THE TASK:
Copy out the lines of the material that include the string "agent".

━━ SUPPLIED RECORDS

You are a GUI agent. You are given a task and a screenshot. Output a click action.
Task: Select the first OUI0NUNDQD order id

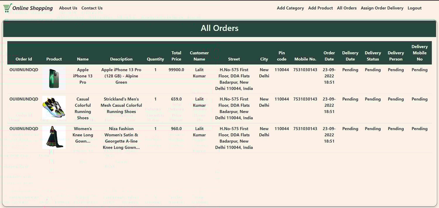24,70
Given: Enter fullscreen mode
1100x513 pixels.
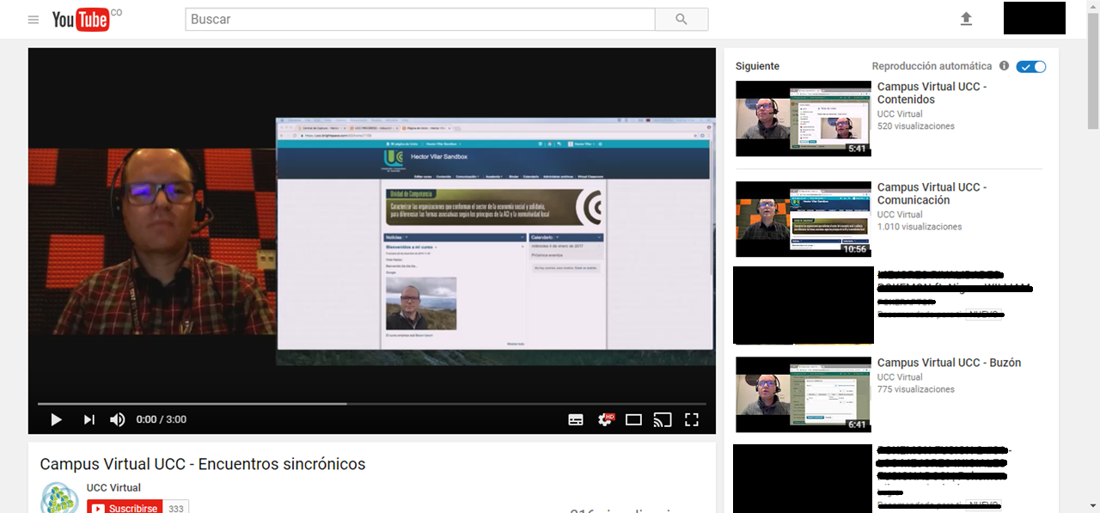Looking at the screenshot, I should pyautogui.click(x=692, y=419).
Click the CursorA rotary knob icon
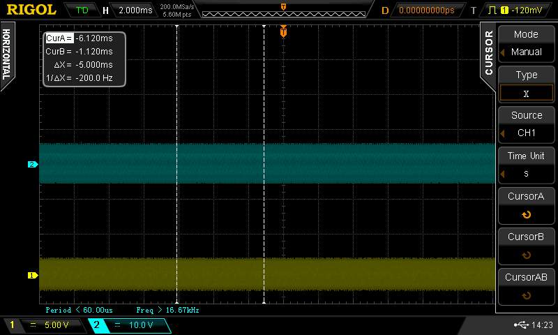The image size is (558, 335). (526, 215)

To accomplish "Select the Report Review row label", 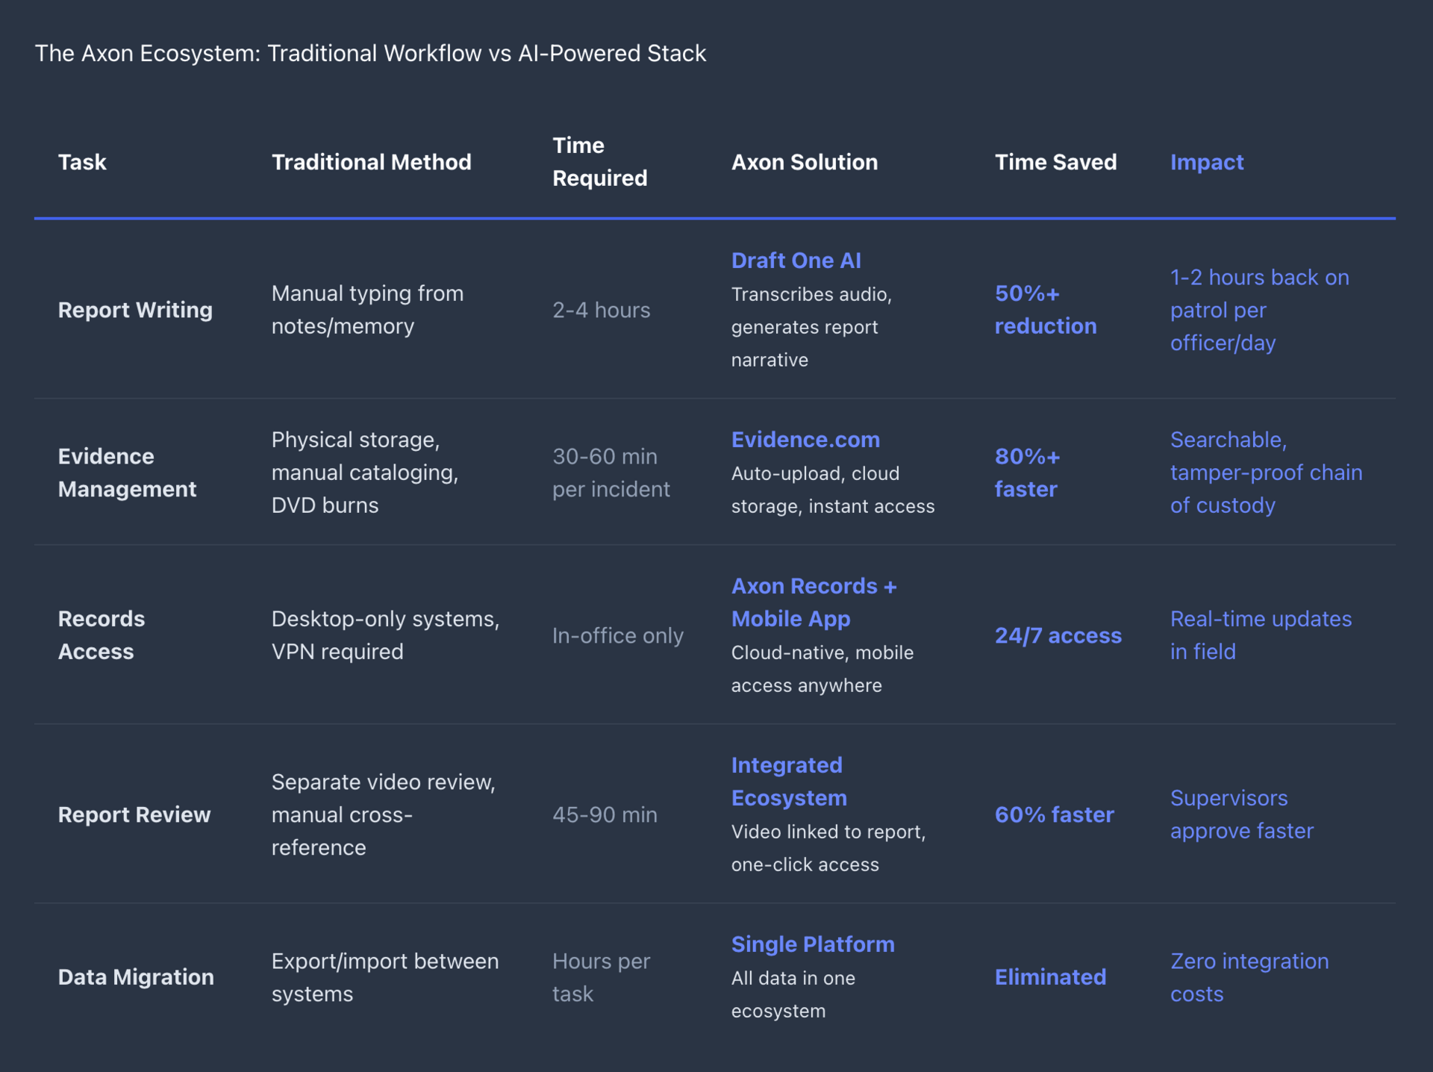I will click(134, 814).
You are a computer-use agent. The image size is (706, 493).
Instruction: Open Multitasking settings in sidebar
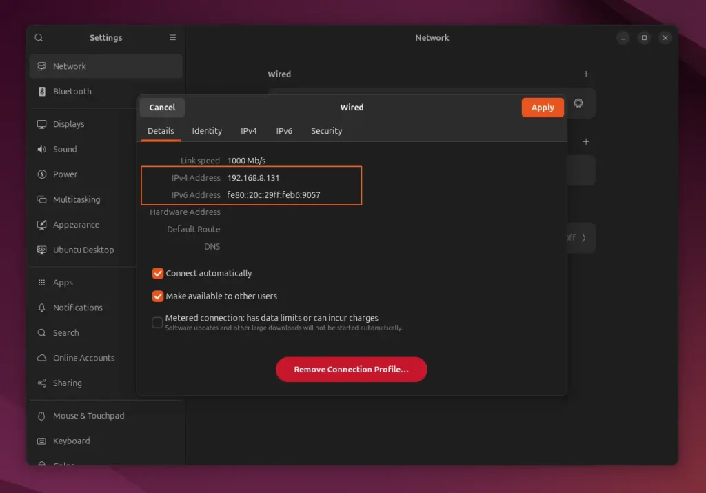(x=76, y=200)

━━━━
━━ SUPPLIED RECORDS

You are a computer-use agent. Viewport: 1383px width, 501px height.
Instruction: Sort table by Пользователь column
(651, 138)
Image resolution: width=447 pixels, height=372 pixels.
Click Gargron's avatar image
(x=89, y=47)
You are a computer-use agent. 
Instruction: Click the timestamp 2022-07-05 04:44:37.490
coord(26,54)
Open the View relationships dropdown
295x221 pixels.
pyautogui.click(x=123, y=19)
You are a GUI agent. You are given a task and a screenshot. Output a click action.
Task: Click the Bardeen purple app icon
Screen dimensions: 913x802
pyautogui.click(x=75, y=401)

━━━━
━━ SUPPLIED RECORDS

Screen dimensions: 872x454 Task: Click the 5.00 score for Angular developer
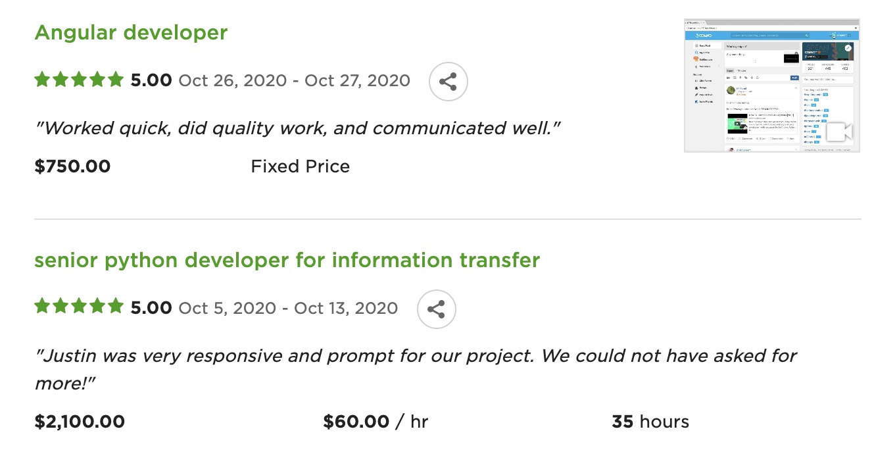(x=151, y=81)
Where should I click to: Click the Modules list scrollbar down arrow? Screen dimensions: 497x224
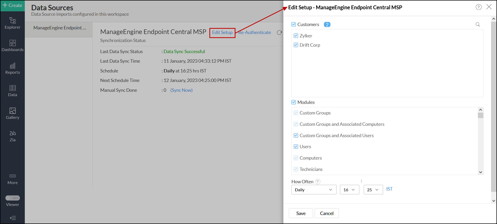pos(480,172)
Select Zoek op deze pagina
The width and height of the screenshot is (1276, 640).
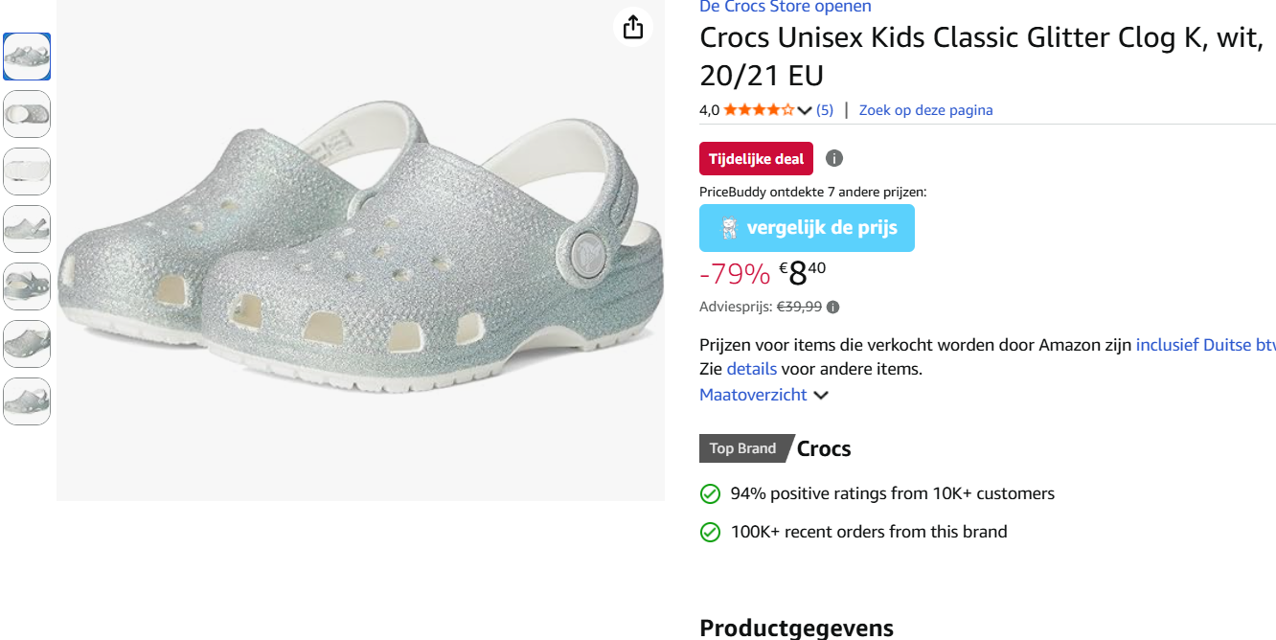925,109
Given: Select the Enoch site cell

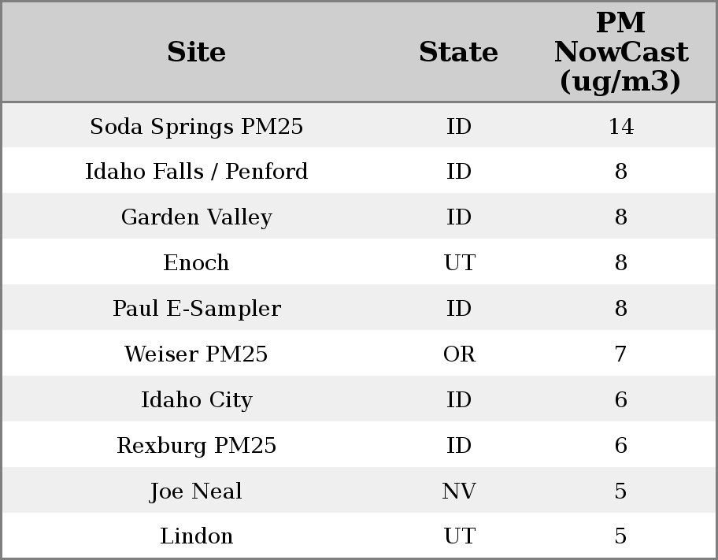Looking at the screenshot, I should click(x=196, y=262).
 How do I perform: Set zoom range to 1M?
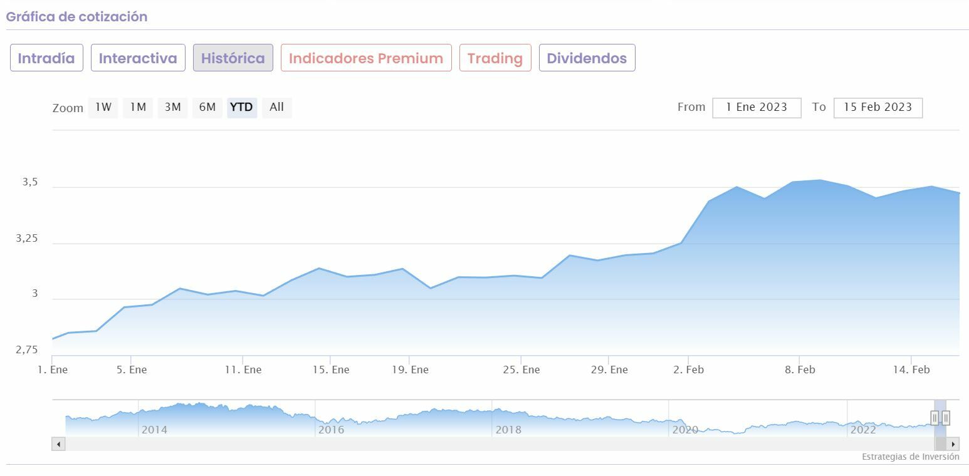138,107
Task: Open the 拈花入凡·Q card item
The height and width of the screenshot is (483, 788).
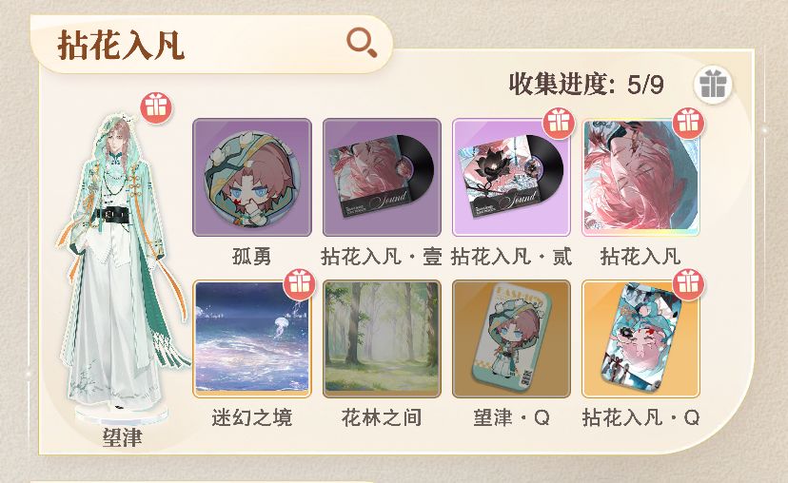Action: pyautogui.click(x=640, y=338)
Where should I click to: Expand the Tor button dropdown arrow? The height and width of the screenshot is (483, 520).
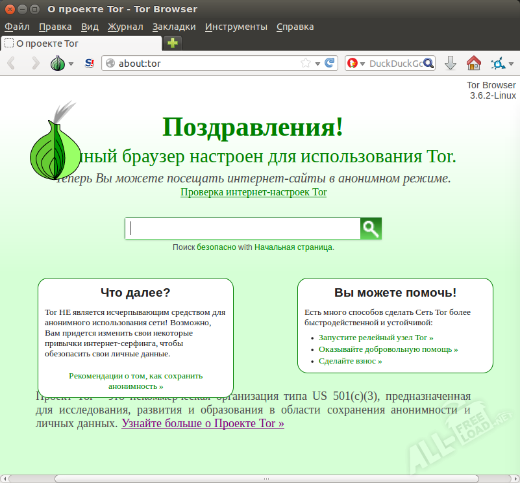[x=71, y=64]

━━━━

OUTPUT OF THE TASK:
You are a GUI agent. You are given a task and a screenshot. Output a click action.
You are a computer-use agent. The image size is (706, 493).
You are a computer-use agent. Viewport: 1383px width, 501px height.
You are a computer-use agent. 
You are a GUI agent. You are given a task and a screenshot. Output a click action.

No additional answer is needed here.